- [Exercise requirements] Retype, word for word, each line between the lines holding "1456x819 pixels." and "Task: Click the NECK (Cm) column header", inclusive, and leave the rest of the data alone.

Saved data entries
Start of Block

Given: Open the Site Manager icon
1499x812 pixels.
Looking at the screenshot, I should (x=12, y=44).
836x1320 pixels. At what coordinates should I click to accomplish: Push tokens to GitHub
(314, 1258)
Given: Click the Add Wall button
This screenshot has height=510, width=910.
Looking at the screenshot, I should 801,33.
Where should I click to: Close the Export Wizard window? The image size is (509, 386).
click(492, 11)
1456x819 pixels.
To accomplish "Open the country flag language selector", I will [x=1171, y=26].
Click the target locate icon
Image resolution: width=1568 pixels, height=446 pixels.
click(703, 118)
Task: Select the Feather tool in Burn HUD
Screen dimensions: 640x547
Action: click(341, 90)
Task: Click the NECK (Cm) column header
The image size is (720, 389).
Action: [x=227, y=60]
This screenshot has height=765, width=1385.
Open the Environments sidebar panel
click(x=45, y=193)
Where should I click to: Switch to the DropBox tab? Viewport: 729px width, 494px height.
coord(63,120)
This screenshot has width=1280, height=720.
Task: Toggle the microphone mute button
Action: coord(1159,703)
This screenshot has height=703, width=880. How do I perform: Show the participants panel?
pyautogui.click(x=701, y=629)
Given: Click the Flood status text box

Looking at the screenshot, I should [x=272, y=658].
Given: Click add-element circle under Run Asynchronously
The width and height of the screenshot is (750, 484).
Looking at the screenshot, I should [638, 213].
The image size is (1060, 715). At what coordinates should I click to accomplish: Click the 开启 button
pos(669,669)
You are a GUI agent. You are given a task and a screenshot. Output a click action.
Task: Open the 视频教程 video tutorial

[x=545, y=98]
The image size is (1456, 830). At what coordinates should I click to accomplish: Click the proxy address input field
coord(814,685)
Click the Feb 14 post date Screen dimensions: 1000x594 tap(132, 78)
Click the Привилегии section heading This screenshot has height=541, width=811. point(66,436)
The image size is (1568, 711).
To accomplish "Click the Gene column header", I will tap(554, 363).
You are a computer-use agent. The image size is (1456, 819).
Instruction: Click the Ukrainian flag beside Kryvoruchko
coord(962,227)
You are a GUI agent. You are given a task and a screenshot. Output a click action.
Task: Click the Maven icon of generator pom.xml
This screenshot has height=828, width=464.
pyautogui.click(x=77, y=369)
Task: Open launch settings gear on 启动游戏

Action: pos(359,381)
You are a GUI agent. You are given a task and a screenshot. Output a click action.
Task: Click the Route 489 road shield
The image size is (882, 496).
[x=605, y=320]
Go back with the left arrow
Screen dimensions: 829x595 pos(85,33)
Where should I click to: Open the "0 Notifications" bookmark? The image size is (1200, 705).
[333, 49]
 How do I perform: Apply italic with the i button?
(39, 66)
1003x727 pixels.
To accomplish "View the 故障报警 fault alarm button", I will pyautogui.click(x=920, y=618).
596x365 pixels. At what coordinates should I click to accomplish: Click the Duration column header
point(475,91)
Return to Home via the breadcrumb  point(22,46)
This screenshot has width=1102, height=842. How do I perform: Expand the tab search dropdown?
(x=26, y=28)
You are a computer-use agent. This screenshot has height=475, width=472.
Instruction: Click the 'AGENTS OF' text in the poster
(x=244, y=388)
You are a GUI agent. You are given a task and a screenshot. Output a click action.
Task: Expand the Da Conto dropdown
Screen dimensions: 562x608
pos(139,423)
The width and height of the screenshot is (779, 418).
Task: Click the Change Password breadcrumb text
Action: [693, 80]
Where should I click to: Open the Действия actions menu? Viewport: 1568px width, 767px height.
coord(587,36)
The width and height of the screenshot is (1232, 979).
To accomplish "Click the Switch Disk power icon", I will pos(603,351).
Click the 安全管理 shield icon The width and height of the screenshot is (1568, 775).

End of Block

- [Exercise response]
1456x819 pixels.
To accomplish "Open the country flag language selector", I will [x=1171, y=26].
Click the target locate icon
Image resolution: width=1568 pixels, height=446 pixels.
click(703, 118)
Task: Select the Feather tool in Burn HUD
Screen dimensions: 640x547
Action: click(341, 90)
Task: Click the NECK (Cm) column header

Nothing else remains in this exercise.